## Consegna
Elenca tutte le persone chiamate per nome nel testo sulla causa di Neil Young contro Trump.

## Testo di partenza
Menomale che Neil Young c’è
Il rocker porta Trump in tribunale. Perché anche i cantautori, nel loro piccolo, s’incazzano.
Non è esattamente ‘Hey hey, my my, Donald Trump will never die’, ma a Neil Young, cantautore di ‘Harvest’ e altro americano songwriting, proprio non va giù che il presidente utilizzi le sue canzoni per fare campagna elettorale. La scorsa settimana, all’ennesima appropriazione ideologica dei suoi fonogrammi, il cantautore si è rivolto a un tribunale federale accusando Trump di violazione del diritto d’autore. Nel massimo rispetto per le idee politiche di tutti, ma anche in difesa del proprio intelletto “usato per una campagna d’ignoranza e odio che nulla ha a che vedere coi valori della Costituzione”. I legali dell’artista canadese naturalizzato statunitense si caleranno su di una legge degli anni 40 che prevede l’acquisto da parte del politico di turno di una Political Entities Licence, una licenza che consente di scegliere tra milioni di brani, dalla quale però gli artisti possono anche togliersi. Riuscirà dunque Neil Young a vendicare la sua ‘Rockin’ in the free world’ usata da Trump per annunciare la sua candidatura e tutto il resto da allora sino alla piazzata biblica (con bibbia) nel postGeorge Floyd?

## Dati forniti
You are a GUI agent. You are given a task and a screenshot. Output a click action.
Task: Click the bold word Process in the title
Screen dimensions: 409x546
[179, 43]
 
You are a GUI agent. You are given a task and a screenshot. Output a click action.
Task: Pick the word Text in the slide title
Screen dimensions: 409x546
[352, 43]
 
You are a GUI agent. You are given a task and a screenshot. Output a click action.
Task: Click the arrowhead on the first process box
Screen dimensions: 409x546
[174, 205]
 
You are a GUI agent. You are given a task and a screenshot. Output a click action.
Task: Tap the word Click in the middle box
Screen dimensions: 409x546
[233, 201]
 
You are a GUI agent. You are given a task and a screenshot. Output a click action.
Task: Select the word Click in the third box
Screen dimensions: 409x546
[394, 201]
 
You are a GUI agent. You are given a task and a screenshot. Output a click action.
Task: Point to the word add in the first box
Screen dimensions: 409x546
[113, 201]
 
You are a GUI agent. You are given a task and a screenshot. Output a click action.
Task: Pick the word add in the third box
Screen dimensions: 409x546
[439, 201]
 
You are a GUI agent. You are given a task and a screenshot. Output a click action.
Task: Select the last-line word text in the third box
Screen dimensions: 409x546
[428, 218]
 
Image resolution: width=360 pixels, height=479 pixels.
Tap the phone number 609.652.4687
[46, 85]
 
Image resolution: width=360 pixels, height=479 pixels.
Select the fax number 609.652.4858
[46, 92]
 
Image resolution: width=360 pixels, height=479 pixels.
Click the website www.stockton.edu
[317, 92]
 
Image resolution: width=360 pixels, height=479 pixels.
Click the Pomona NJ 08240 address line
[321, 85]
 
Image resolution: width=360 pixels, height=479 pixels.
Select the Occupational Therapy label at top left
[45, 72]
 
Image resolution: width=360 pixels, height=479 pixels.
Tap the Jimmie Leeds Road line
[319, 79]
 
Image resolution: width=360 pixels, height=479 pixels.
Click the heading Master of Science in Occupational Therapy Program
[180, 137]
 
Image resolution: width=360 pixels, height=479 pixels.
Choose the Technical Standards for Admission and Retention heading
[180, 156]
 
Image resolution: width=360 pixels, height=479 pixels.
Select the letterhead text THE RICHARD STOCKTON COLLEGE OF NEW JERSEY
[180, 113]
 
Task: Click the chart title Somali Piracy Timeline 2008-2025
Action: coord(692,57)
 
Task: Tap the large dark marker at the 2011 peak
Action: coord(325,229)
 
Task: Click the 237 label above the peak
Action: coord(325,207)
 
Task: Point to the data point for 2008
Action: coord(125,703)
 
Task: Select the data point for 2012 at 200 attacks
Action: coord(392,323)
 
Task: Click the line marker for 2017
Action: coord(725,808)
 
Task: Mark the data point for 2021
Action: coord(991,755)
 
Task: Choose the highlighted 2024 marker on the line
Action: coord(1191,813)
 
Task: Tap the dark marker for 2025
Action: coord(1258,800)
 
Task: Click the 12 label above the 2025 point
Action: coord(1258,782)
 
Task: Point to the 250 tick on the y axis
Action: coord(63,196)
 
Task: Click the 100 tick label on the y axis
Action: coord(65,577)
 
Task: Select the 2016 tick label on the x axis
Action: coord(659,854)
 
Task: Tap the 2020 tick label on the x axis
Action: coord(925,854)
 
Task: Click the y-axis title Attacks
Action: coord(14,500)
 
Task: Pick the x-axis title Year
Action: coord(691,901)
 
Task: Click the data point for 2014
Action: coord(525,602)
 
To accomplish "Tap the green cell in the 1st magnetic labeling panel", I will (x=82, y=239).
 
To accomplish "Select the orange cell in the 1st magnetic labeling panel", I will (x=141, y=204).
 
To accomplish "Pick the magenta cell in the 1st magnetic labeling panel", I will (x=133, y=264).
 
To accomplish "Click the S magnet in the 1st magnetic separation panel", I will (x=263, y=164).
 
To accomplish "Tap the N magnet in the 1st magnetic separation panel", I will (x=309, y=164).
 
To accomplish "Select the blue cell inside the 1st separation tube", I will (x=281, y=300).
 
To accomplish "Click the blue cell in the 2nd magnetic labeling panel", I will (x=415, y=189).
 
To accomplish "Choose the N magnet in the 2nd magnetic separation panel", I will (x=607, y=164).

## Risposta scritta
Neil Young, Donald Trump, George Floyd